Documento fuente
--------------------------------

Arán finalmente acepta y acuerdan fijar las sesiones para empezar a trabajar, pero todo se demora por las fiestas de fin de año. Mientras tanto Levrero iba recluyéndose más y más, cercado por la sensación de que su tiempo se acababa (incluso llegó a soñar con su epitafio y pidió a su familia que no lo dejaran solo en la fecha soñada). Las grabaciones, realizadas en enero y febrero de 2004, nunca se transcribieron. “Sentía que era algo de mucha responsabilidad para lo que yo no estaba capacitado”, dice Arán.
Apenas unos meses más tarde, el 30 de agosto de 2004, Levrero dejaba el mundo tridimensional. Diez años después, como si aún tuviera algo que decirnos, vuelve en esta última entrevista, obtenida por Pablo Silva Olazábal y cedida a uno de sus editores en Argentina, Facundo R. Soto, para que la entrevista llegue a sus lectores, tal como era el deseo de Levrero.

--------------------------------

Ejercicio
Responde estas preguntas a partir del texto sobre Levrero:
1. ¿En qué meses de 2004 se realizaron las grabaciones?
2. ¿En qué fecha dejó Levrero el mundo tridimensional?
3. ¿Quién obtuvo la última entrevista y a quién se la cedió?

Bloque de datos
--------------------------------

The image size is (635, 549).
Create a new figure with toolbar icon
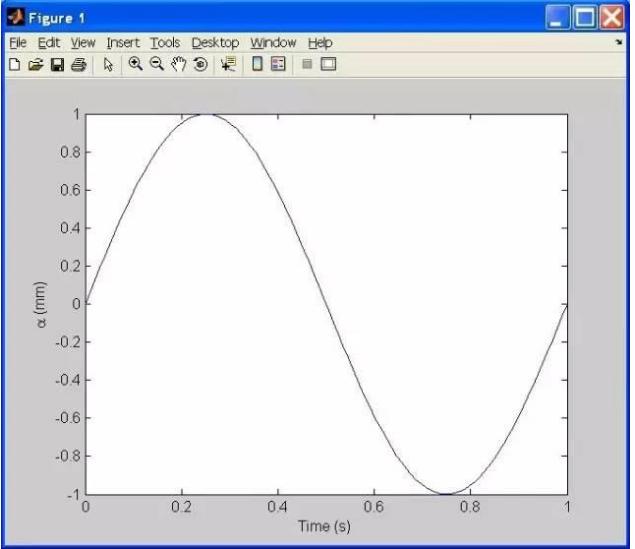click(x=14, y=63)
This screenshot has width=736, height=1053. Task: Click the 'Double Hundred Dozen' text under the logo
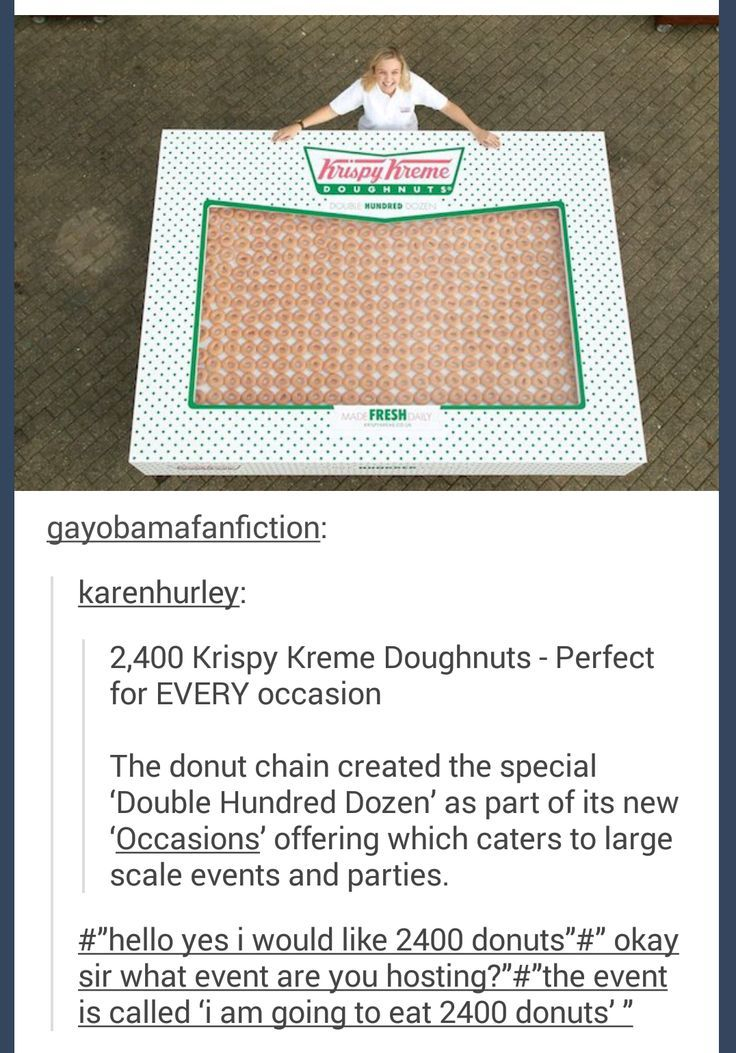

--------------------------------

Respuesta abajo
1. En enero y febrero.
2. El 30 de agosto de 2004.
3. La obtuvo Pablo Silva Olazábal y se la cedió a Facundo R. Soto, uno de los editores de Levrero en Argentina.